- THE DATA:
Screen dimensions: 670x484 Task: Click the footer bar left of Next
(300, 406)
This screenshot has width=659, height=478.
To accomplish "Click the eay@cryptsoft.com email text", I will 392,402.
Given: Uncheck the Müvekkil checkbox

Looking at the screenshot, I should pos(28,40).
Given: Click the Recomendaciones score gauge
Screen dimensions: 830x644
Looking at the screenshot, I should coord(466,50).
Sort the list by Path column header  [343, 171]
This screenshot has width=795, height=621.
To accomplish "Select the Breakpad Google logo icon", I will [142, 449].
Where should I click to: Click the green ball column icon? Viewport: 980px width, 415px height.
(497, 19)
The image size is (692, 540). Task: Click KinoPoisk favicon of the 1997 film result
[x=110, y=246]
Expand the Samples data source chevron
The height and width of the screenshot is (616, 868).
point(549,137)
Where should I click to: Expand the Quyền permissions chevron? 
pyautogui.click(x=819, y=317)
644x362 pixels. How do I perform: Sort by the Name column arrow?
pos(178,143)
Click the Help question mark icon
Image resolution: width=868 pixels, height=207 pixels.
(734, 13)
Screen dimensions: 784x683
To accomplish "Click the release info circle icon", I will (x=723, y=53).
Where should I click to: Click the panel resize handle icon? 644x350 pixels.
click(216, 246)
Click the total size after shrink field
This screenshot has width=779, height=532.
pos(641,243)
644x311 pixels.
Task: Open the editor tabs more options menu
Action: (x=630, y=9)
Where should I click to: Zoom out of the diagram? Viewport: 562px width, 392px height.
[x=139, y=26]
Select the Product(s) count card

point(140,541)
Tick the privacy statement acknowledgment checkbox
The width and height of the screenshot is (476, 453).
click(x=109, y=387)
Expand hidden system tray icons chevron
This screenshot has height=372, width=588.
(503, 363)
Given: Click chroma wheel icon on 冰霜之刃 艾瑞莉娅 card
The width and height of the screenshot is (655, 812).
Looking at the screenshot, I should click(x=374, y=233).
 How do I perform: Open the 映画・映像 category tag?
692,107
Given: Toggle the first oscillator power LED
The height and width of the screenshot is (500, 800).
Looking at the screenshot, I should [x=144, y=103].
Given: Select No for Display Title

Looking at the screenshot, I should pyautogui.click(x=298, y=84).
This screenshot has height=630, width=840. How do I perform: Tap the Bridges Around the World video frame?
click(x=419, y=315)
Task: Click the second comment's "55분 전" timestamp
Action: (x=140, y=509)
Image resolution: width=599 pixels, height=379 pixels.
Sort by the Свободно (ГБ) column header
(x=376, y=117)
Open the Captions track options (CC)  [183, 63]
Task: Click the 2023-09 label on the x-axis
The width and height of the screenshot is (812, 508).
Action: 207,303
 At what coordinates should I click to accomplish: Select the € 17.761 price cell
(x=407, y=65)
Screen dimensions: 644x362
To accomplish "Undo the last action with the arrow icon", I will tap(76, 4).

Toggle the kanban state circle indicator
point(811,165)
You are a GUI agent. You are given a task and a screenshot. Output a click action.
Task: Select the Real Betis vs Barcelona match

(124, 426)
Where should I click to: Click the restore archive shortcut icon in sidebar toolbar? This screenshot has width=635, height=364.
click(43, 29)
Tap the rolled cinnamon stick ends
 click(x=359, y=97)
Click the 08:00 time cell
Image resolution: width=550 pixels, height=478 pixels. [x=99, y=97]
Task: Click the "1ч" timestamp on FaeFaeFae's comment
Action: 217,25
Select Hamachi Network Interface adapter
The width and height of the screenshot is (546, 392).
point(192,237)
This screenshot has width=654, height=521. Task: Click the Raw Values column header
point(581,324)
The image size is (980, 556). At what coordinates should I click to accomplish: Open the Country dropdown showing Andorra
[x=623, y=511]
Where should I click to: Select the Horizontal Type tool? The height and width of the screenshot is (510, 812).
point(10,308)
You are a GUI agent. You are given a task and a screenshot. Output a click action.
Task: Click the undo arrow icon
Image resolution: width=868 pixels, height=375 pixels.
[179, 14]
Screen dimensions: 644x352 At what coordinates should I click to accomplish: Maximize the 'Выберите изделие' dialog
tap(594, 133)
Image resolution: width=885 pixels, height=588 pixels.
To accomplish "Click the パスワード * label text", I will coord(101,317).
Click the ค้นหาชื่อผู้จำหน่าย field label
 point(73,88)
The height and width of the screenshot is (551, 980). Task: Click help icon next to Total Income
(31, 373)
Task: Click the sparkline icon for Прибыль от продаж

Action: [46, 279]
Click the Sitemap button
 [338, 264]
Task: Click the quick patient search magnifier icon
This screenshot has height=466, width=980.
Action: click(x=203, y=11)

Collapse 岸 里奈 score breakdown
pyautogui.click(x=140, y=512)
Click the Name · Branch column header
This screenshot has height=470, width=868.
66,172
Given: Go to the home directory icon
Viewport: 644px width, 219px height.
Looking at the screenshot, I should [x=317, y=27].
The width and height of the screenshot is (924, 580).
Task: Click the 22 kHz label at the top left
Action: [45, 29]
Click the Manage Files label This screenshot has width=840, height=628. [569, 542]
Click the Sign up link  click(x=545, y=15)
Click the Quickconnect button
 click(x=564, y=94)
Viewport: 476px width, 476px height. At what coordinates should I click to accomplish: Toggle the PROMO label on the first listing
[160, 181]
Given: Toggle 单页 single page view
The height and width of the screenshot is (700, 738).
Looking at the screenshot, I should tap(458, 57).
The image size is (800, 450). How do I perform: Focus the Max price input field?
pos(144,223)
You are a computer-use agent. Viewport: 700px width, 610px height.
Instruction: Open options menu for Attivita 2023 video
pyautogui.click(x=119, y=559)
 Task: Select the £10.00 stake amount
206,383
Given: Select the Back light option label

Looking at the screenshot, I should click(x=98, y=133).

- EXERCISE INSTRUCTIONS: Your reply should be the material above, repeated word for word.

- TASK RESULT:
Screen dimensions: 670x484 Task: Click the footer bar left of Next
(300, 406)
This screenshot has width=659, height=478.
To accomplish "Click the eay@cryptsoft.com email text", I will 392,402.
Given: Uncheck the Müvekkil checkbox

Looking at the screenshot, I should pos(28,40).
Given: Click the Recomendaciones score gauge
Screen dimensions: 830x644
Looking at the screenshot, I should coord(466,50).
Sort the list by Path column header  [343, 171]
This screenshot has width=795, height=621.
To accomplish "Select the Breakpad Google logo icon", I will [142, 449].
Where should I click to: Click the green ball column icon? Viewport: 980px width, 415px height.
(497, 19)
The image size is (692, 540). Task: Click KinoPoisk favicon of the 1997 film result
[x=110, y=246]
Expand the Samples data source chevron
The height and width of the screenshot is (616, 868).
point(549,137)
Where should I click to: Expand the Quyền permissions chevron? 
pyautogui.click(x=819, y=317)
644x362 pixels. How do I perform: Sort by the Name column arrow?
pos(178,143)
Click the Help question mark icon
Image resolution: width=868 pixels, height=207 pixels.
(734, 13)
Screen dimensions: 784x683
To accomplish "Click the release info circle icon", I will (x=723, y=53).
Where should I click to: Click the panel resize handle icon? 644x350 pixels.
click(216, 246)
Click the total size after shrink field
This screenshot has width=779, height=532.
pos(641,243)
644x311 pixels.
Task: Open the editor tabs more options menu
Action: (x=630, y=9)
Where should I click to: Zoom out of the diagram? Viewport: 562px width, 392px height.
[x=139, y=26]
Select the Product(s) count card

point(140,541)
Tick the privacy statement acknowledgment checkbox
The width and height of the screenshot is (476, 453).
click(x=109, y=387)
Expand hidden system tray icons chevron
This screenshot has height=372, width=588.
(503, 363)
Given: Click chroma wheel icon on 冰霜之刃 艾瑞莉娅 card
The width and height of the screenshot is (655, 812).
Looking at the screenshot, I should click(x=374, y=233).
 How do I perform: Open the 映画・映像 category tag?
692,107
Given: Toggle the first oscillator power LED
The height and width of the screenshot is (500, 800).
Looking at the screenshot, I should [x=144, y=103].
Given: Select No for Display Title

Looking at the screenshot, I should pyautogui.click(x=298, y=84).
This screenshot has height=630, width=840. How do I perform: Tap the Bridges Around the World video frame?
click(x=419, y=315)
Task: Click the second comment's "55분 전" timestamp
Action: (x=140, y=509)
Image resolution: width=599 pixels, height=379 pixels.
Sort by the Свободно (ГБ) column header
(x=376, y=117)
Open the Captions track options (CC)  [183, 63]
Task: Click the 2023-09 label on the x-axis
The width and height of the screenshot is (812, 508).
Action: 207,303
 At what coordinates should I click to accomplish: Select the € 17.761 price cell
(x=407, y=65)
Screen dimensions: 644x362
To accomplish "Undo the last action with the arrow icon", I will tap(76, 4).

Toggle the kanban state circle indicator
point(811,165)
You are a GUI agent. You are given a task and a screenshot. Output a click action.
Task: Select the Real Betis vs Barcelona match

(124, 426)
Where should I click to: Click the restore archive shortcut icon in sidebar toolbar? This screenshot has width=635, height=364.
click(43, 29)
Tap the rolled cinnamon stick ends
 click(x=359, y=97)
Click the 08:00 time cell
Image resolution: width=550 pixels, height=478 pixels. [x=99, y=97]
Task: Click the "1ч" timestamp on FaeFaeFae's comment
Action: 217,25
Select Hamachi Network Interface adapter
The width and height of the screenshot is (546, 392).
point(192,237)
This screenshot has width=654, height=521. Task: Click the Raw Values column header
point(581,324)
The image size is (980, 556). At what coordinates should I click to accomplish: Open the Country dropdown showing Andorra
[x=623, y=511]
Where should I click to: Select the Horizontal Type tool? The height and width of the screenshot is (510, 812).
point(10,308)
You are a GUI agent. You are given a task and a screenshot. Output a click action.
Task: Click the undo arrow icon
Image resolution: width=868 pixels, height=375 pixels.
[179, 14]
Screen dimensions: 644x352 At what coordinates should I click to accomplish: Maximize the 'Выберите изделие' dialog
tap(594, 133)
Image resolution: width=885 pixels, height=588 pixels.
To accomplish "Click the パスワード * label text", I will coord(101,317).
Click the ค้นหาชื่อผู้จำหน่าย field label
 point(73,88)
The height and width of the screenshot is (551, 980). Task: Click help icon next to Total Income
(31, 373)
Task: Click the sparkline icon for Прибыль от продаж

Action: [46, 279]
Click the Sitemap button
 [338, 264]
Task: Click the quick patient search magnifier icon
This screenshot has height=466, width=980.
Action: click(x=203, y=11)

Collapse 岸 里奈 score breakdown
pyautogui.click(x=140, y=512)
Click the Name · Branch column header
This screenshot has height=470, width=868.
66,172
Given: Go to the home directory icon
Viewport: 644px width, 219px height.
Looking at the screenshot, I should [x=317, y=27].
The width and height of the screenshot is (924, 580).
Task: Click the 22 kHz label at the top left
Action: [45, 29]
Click the Manage Files label This screenshot has width=840, height=628. [569, 542]
Click the Sign up link  click(x=545, y=15)
Click the Quickconnect button
 click(x=564, y=94)
Viewport: 476px width, 476px height. At what coordinates should I click to accomplish: Toggle the PROMO label on the first listing
[160, 181]
Given: Toggle 单页 single page view
The height and width of the screenshot is (700, 738).
Looking at the screenshot, I should tap(458, 57).
The image size is (800, 450). How do I perform: Focus the Max price input field?
pos(144,223)
You are a computer-use agent. Viewport: 700px width, 610px height.
Instruction: Open options menu for Attivita 2023 video
pyautogui.click(x=119, y=559)
 Task: Select the £10.00 stake amount
206,383
Given: Select the Back light option label

Looking at the screenshot, I should click(x=98, y=133).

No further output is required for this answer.